Records from a data collection

____

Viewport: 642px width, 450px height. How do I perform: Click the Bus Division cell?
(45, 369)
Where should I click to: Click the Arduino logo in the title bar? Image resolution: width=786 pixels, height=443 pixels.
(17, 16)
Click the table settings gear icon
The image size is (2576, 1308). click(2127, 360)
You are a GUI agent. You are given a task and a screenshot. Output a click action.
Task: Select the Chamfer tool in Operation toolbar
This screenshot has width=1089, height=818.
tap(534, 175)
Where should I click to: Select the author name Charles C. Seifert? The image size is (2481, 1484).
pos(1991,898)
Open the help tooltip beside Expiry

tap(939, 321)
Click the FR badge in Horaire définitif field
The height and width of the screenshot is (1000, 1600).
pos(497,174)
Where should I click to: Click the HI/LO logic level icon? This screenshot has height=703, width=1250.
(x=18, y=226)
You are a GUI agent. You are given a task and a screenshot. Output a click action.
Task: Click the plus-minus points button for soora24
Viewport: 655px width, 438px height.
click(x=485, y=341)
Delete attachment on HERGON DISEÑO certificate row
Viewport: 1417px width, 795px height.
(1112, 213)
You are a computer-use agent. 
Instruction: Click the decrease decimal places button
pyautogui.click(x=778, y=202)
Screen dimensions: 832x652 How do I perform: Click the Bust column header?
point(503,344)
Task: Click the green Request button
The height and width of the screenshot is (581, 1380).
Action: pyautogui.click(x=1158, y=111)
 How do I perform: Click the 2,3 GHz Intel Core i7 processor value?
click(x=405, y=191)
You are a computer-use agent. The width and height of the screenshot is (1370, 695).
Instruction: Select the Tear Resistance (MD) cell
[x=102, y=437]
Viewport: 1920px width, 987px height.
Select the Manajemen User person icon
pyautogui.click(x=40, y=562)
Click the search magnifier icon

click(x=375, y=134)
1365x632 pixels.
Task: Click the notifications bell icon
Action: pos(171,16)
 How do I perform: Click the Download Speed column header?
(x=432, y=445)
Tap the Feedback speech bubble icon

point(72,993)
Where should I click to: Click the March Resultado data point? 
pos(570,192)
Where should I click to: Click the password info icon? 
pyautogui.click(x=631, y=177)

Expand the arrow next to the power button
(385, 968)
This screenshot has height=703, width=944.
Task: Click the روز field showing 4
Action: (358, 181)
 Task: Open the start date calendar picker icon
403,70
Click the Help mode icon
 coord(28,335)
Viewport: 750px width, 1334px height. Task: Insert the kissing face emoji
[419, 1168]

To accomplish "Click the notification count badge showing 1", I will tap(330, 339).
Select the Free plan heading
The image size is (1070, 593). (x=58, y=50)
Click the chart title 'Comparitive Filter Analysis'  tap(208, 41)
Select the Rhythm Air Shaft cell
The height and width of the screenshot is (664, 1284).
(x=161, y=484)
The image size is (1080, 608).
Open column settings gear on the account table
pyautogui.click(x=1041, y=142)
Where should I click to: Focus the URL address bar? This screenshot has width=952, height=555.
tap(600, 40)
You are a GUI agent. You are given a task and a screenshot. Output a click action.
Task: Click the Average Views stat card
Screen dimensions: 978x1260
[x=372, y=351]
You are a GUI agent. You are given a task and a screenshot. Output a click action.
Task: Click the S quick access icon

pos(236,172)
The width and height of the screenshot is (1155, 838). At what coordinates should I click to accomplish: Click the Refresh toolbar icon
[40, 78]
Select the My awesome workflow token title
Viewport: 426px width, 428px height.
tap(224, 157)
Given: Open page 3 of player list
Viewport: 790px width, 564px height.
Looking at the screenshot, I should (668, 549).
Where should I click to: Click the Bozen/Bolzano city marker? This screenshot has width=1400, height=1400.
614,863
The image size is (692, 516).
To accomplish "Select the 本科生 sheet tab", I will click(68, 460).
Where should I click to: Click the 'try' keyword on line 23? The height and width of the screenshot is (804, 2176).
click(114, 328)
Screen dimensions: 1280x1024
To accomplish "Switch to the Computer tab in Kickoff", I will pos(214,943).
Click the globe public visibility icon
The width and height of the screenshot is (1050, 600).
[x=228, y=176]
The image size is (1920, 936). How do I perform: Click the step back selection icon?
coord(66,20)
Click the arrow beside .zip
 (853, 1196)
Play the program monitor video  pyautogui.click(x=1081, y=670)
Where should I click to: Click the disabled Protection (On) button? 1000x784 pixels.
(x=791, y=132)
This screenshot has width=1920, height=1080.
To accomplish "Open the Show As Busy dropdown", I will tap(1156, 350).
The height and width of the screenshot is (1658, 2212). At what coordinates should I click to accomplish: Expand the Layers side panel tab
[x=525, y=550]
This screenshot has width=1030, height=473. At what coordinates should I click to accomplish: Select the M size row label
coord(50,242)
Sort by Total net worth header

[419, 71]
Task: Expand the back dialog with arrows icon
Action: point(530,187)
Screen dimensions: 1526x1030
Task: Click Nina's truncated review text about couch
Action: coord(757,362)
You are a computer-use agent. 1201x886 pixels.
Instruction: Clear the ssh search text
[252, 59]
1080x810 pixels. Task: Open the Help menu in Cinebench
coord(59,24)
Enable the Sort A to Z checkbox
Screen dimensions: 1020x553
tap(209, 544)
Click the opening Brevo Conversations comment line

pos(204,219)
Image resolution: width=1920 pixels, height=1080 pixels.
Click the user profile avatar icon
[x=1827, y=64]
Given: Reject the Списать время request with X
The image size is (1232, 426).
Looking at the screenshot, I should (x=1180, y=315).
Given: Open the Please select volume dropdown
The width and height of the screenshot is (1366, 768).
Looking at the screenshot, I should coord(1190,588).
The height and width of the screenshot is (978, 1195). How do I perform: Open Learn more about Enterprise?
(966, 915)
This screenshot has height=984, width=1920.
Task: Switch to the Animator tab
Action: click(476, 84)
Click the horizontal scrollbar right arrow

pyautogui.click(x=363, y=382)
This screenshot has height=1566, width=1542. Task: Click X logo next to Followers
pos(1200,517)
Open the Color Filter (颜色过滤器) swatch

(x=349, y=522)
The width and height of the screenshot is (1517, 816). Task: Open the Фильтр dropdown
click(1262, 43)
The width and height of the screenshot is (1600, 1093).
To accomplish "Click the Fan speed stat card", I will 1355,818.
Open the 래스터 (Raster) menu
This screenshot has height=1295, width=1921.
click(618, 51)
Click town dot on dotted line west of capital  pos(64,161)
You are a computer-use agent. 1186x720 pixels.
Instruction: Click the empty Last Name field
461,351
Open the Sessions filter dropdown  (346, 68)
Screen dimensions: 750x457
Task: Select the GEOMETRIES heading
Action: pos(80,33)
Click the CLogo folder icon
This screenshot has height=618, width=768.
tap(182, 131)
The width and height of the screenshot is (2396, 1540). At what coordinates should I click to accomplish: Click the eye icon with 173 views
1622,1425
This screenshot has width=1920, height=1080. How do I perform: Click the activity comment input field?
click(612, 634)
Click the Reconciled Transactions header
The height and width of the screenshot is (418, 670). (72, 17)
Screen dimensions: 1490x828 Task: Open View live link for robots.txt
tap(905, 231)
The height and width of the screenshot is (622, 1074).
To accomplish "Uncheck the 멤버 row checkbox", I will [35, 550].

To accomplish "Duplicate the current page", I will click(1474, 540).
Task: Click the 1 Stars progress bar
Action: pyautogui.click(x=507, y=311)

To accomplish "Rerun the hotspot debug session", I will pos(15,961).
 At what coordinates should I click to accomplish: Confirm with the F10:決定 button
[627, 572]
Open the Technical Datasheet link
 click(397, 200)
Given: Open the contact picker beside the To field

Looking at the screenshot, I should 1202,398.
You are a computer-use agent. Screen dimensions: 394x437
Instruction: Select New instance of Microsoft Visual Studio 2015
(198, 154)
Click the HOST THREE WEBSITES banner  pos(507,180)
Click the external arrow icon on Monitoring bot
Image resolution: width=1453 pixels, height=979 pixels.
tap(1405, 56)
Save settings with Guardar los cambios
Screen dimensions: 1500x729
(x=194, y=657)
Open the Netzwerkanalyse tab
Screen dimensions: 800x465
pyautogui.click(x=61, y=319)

____

• AIM
Convert the records above into a JSON list of strings with one string per line, skipping blank lines and covering only the lines from the line with "Click the arrow beside .zip" up to and including the line with "will tap(1156, 350).".

• PROBLEM SOLUTION
[
  "Click the arrow beside .zip",
  " (853, 1196)",
  "Play the program monitor video  pyautogui.click(x=1081, y=670)",
  "Where should I click to: Click the disabled Protection (On) button? 1000x784 pixels.",
  "(x=791, y=132)",
  "This screenshot has width=1920, height=1080.",
  "To accomplish \"Open the Show As Busy dropdown\", I will tap(1156, 350)."
]